Understanding Tokenization Variability
Different models use various tokenizers, leading to different token counts for the same input text. This article examines the tokenization processes of OpenAI’s GPT-4o and Anthropic’s Claude 3.5 Sonnet. It highlights how these differences affect costs and efficiency when using these models for various tasks. While both models have competitive pricing, the way they tokenize text can significantly impact overall expenses.
Key Insights
- Tokenization can inflate token counts, with Claude producing 20–30% more tokens than GPT for the same input.
- Claude 3.5 Sonnet has a 40% lower cost for input tokens, but this can be misleading due to higher tokenization overhead.

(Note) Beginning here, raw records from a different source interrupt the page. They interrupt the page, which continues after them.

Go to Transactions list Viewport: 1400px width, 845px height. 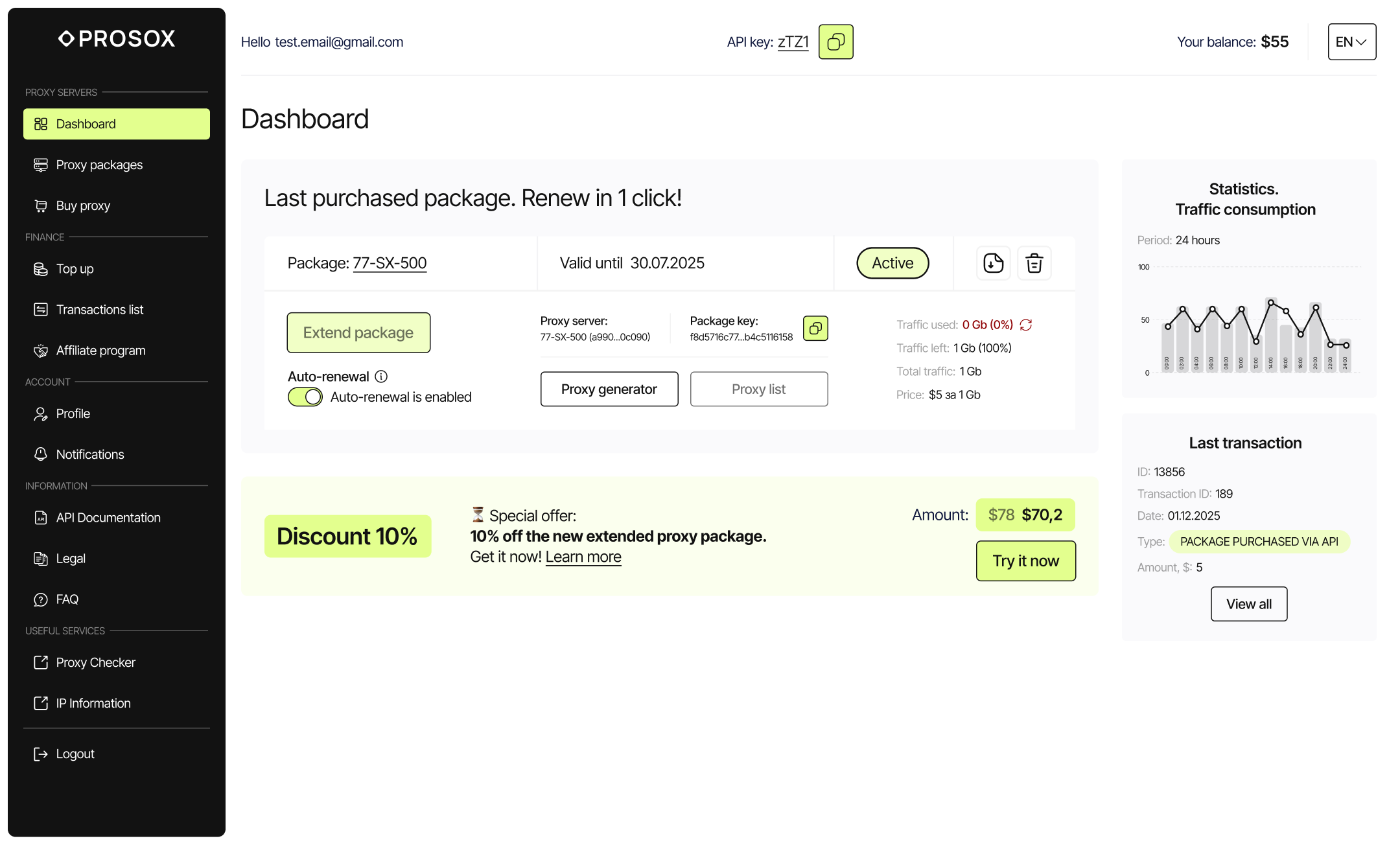coord(100,310)
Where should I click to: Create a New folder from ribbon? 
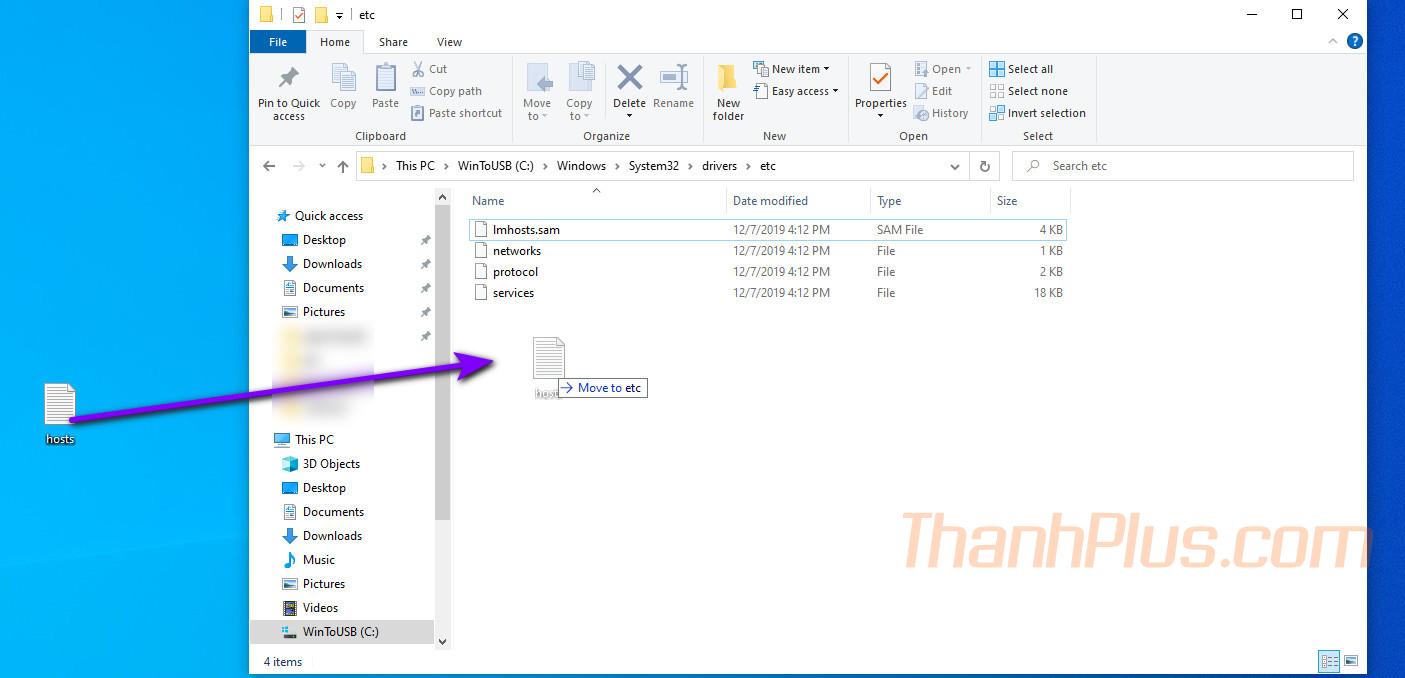click(728, 90)
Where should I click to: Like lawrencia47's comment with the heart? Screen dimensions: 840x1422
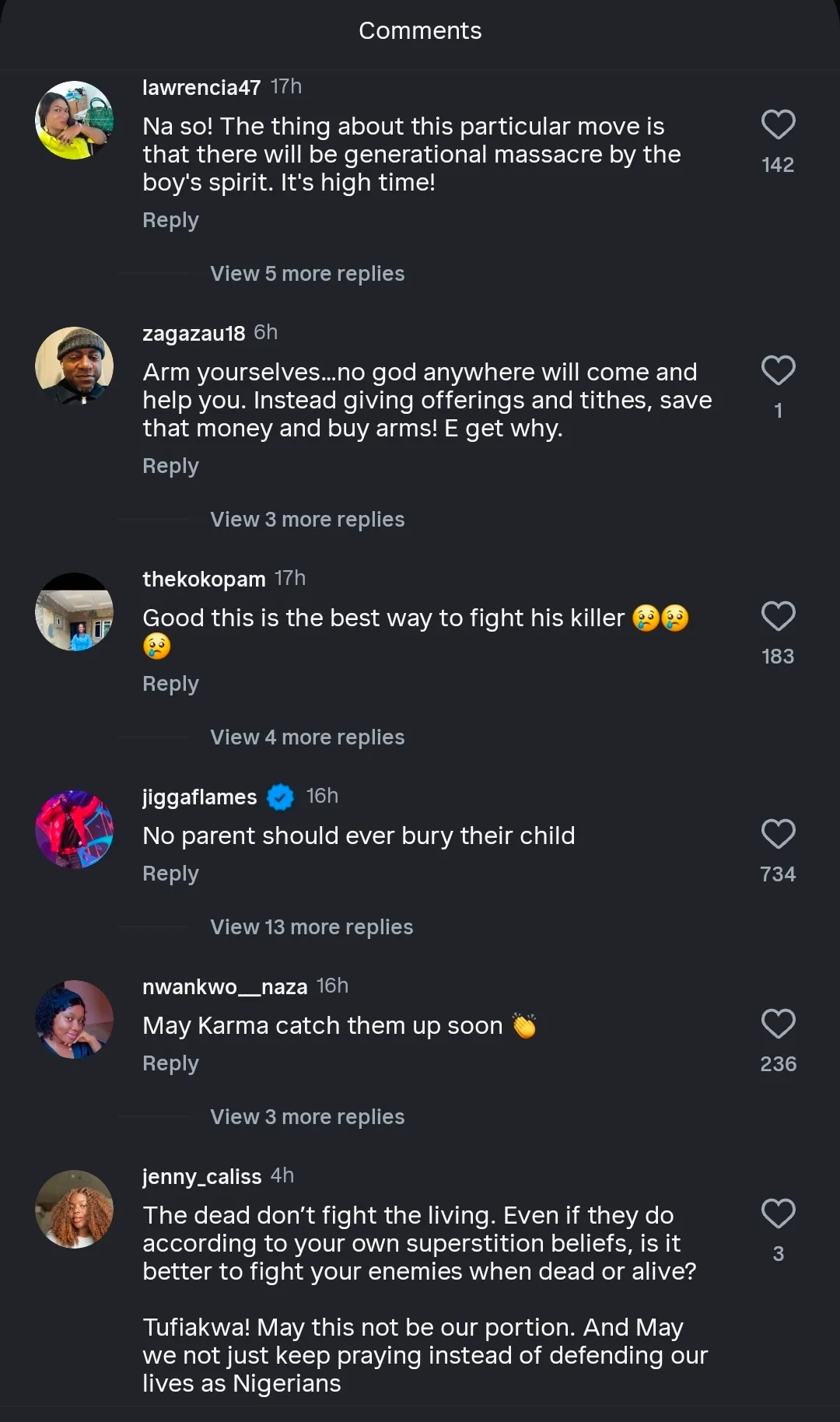pyautogui.click(x=778, y=125)
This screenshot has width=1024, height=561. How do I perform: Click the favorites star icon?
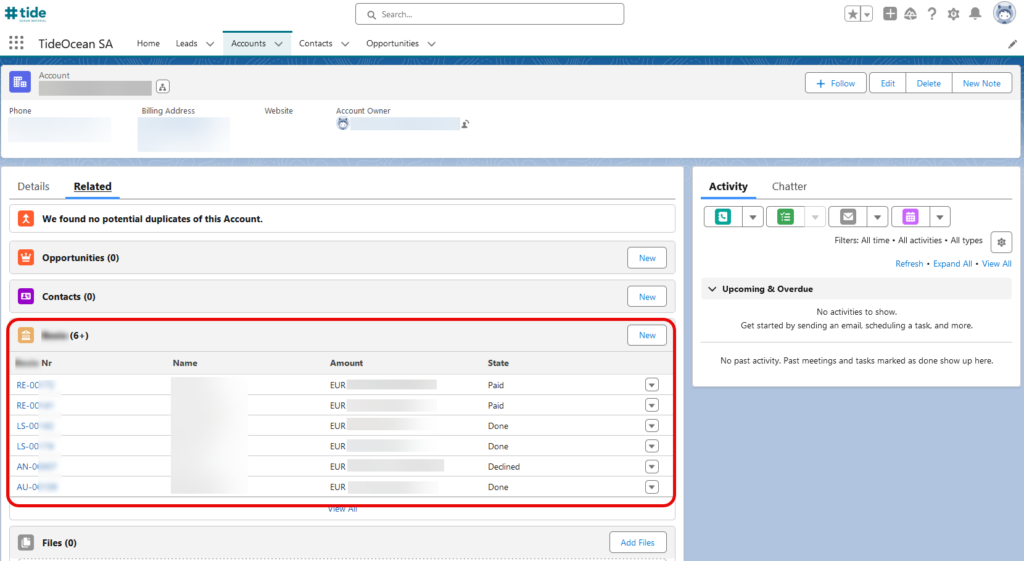(x=852, y=14)
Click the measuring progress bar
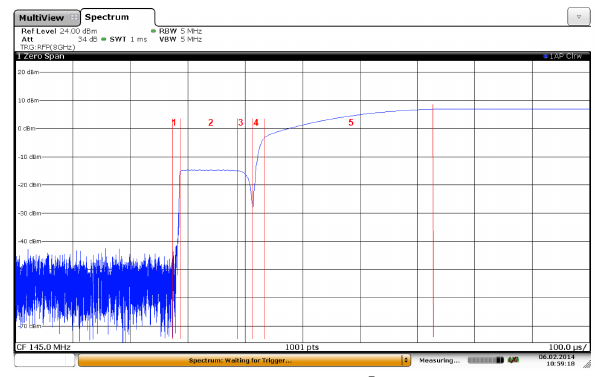Viewport: 602px width, 377px height. [x=486, y=360]
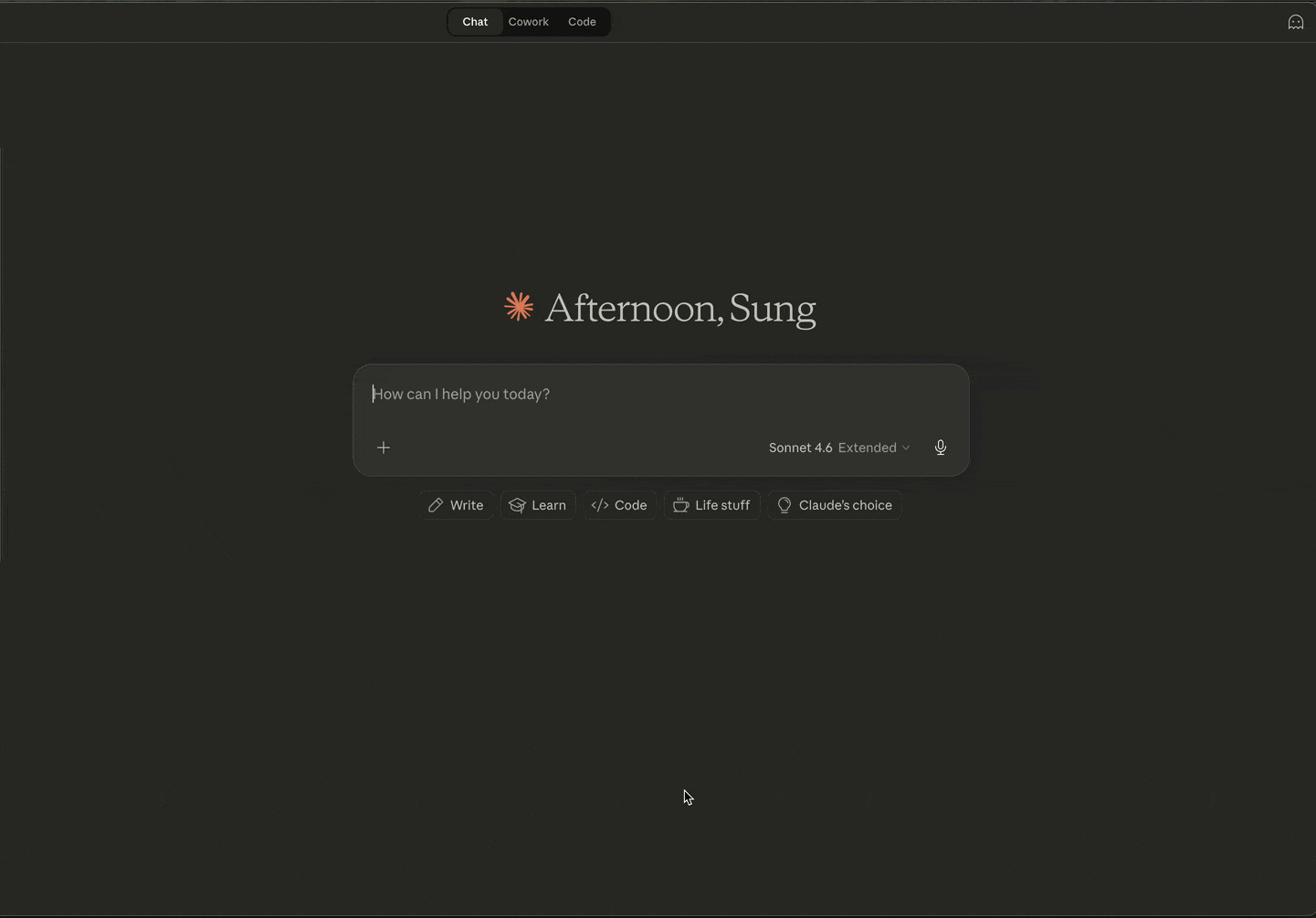1316x918 pixels.
Task: Choose the Write suggestion chip
Action: tap(457, 505)
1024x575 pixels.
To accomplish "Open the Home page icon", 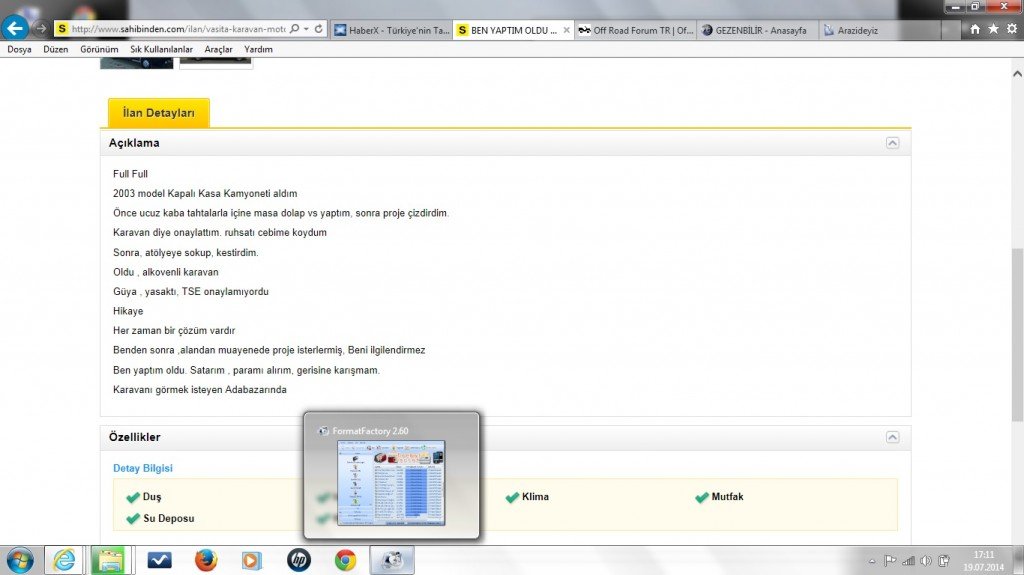I will click(975, 30).
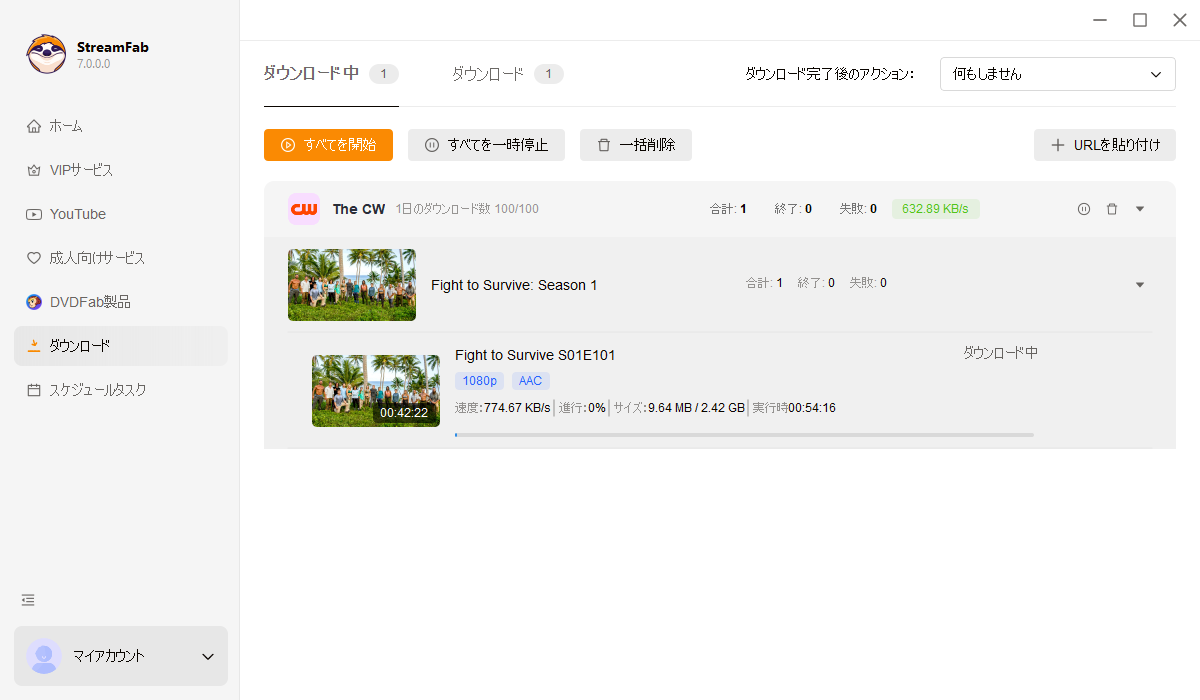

- Different domains (like English articles, code, and math) show varying tokenization inefficiencies, with Claude performing worse on technical content.
- The effective context window for Claude may be smaller than advertised due to increased verbosity.
The Bigger Picture
Understanding tokenization differences is crucial for businesses using AI models. The apparent savings from lower input costs can be offset by higher token counts, leading to unexpected expenses. For technical tasks, the cost difference can be substantial. Companies must carefully evaluate the nature of their input text and the effective usability of context windows when selecting between models. This knowledge can lead to better budgeting and more efficient use of AI technologies.